La Settimana europea della mobilità a Milano prova a cambiare registro. Dal 16 al 22 settembre 2026, accanto agli appuntamenti tradizionali dedicati a biciclette, trasporto pubblico e pedonalità, arrivano i Mobidays, una settimana di iniziative promossa dal Comune di Milano e da Amat, in collaborazione con Clickutilities e Follia Creative Industry.
La sede principale sarà il Castello Sforzesco, ma il programma coinvolgerà anche i quartieri, con pedalate, camminate e laboratori. L’obiettivo dichiarato è portare il tema della mobilità fuori dal perimetro degli addetti ai lavori e trasformarlo in un confronto pubblico sulle trasformazioni urbane.
Un labirinto per raccontare il traffico
Nel Cortile della Rocchetta sarà allestito “Traffic Panic”, un labirinto interattivo ideato da Follia Creative Industry. Il gioco riproduce, in forma accessibile, alcune delle dinamiche che governano gli spostamenti quotidiani e mette il visitatore davanti alle conseguenze delle proprie scelte.
È un espediente semplice, ma utile perché sposta la discussione dalla teoria alla percezione concreta: ogni decisione individuale contribuisce a costruire il sistema della mobilità.
Sempre al Castello sarà possibile visitare “La Rivoluzione Urbana”, mostra realizzata nell’ambito del progetto europeo deployEMDS. Il percorso mette insieme dati, immagini e progetti per raccontare il rapporto fra trasporti, tecnologia e spazio pubblico.
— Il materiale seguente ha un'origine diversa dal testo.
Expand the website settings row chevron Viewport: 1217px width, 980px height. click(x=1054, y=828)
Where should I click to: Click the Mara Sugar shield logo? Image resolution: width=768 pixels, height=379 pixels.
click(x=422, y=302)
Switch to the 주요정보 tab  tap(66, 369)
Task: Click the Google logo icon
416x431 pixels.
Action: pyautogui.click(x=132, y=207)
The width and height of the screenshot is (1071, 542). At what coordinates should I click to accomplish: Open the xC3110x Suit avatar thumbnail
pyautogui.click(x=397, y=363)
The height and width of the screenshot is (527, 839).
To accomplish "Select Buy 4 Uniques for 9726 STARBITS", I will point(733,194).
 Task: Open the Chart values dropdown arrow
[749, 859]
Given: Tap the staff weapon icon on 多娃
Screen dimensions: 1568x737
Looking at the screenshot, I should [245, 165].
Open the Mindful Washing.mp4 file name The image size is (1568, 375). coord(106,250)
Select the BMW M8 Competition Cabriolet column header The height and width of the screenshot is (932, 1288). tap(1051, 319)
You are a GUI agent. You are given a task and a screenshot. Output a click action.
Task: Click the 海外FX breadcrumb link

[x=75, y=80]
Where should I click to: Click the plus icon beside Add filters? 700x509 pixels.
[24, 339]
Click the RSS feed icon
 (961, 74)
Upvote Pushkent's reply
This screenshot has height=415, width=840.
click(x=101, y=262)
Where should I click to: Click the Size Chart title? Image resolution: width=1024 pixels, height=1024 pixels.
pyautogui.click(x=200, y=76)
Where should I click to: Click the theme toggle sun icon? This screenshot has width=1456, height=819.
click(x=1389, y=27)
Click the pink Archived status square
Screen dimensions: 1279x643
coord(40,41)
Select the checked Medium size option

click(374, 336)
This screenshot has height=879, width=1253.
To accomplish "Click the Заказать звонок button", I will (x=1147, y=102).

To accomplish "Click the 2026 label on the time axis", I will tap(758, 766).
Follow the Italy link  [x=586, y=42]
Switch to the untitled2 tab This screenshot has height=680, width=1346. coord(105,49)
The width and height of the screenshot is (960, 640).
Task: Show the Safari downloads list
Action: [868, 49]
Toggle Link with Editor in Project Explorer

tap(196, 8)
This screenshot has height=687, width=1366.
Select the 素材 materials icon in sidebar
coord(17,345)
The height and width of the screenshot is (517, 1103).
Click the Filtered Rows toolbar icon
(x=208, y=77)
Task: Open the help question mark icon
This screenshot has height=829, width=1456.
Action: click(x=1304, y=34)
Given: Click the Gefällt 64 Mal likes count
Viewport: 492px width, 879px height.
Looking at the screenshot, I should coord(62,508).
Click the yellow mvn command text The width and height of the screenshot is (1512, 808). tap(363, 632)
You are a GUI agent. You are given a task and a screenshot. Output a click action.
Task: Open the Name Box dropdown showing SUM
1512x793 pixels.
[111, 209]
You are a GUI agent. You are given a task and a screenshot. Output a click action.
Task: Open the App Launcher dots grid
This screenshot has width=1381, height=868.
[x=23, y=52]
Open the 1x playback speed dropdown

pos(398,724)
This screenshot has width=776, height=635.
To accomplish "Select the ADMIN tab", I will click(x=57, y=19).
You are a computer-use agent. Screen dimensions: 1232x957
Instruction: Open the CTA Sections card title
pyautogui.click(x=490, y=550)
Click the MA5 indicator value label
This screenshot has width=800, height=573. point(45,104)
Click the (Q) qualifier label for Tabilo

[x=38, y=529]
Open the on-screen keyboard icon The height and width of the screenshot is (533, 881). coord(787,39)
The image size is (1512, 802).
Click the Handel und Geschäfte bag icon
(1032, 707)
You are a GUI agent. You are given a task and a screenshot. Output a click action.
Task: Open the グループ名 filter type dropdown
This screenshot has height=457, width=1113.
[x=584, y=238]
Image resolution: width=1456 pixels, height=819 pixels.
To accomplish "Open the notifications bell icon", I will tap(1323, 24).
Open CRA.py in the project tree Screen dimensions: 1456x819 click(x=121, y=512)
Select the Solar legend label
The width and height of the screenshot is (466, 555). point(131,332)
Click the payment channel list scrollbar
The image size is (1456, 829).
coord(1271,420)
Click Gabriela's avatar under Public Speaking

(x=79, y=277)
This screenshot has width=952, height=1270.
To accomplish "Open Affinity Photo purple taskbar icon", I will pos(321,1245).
Poi ci sarà il Forum della mobilità, con incontri dedicati a pedonalizzazione, trasporto pubblico, ciclabilità, logistica e contrasto ai cambiamenti climatici.
Prima delle strade vengono le destinazioni
L’appuntamento più atteso è quello di domenica 20 settembre con Carlo Ratti, architetto e urbanista e direttore del Senseable City Lab del Mit. La sua impostazione introduce un elemento nel dibattito milanese: interrogarsi sulla domanda di mobilità prima ancora che sulle modalità con cui soddisfarla.
Il punto è particolarmente rilevante per una città come Milano, dove trasporto pubblico, automobile, biciclette, micromobilità, consegne e spostamenti pedonali convivono spesso nello stesso spazio urbano. Ragionare soltanto sulla velocità o sull’efficienza degli spostamenti rischia di lasciare in secondo piano una questione precedente: come sono organizzati i luoghi in cui viviamo, lavoriamo e accediamo ai servizi?
Dai grandi eventi ai quartieri
L’amministrazione presenta i Mobidays anche come occasione per fare il punto sulle trasformazioni già avviate. L’assessora alla Mobilità Arianna Censi parla di “tantissimi traguardi” raggiunti da Milano e della necessità di renderli più visibili e partecipati, coinvolgendo Municipi e imprese. Per Valentino Sevino, direttore generale di Amat, l’agenzia mette in campo “oltre 25 anni di competenze” sul tema.
La parte diffusa della manifestazione sarà altrettanto importante di quella ospitata al Castello. Associazioni, scuole e soggetti privati possono infatti proporre proprie iniziative da inserire nel calendario ufficiale. Il programma completo, compreso l’elenco dei relatori, sarà presentato all’inizio di settembre.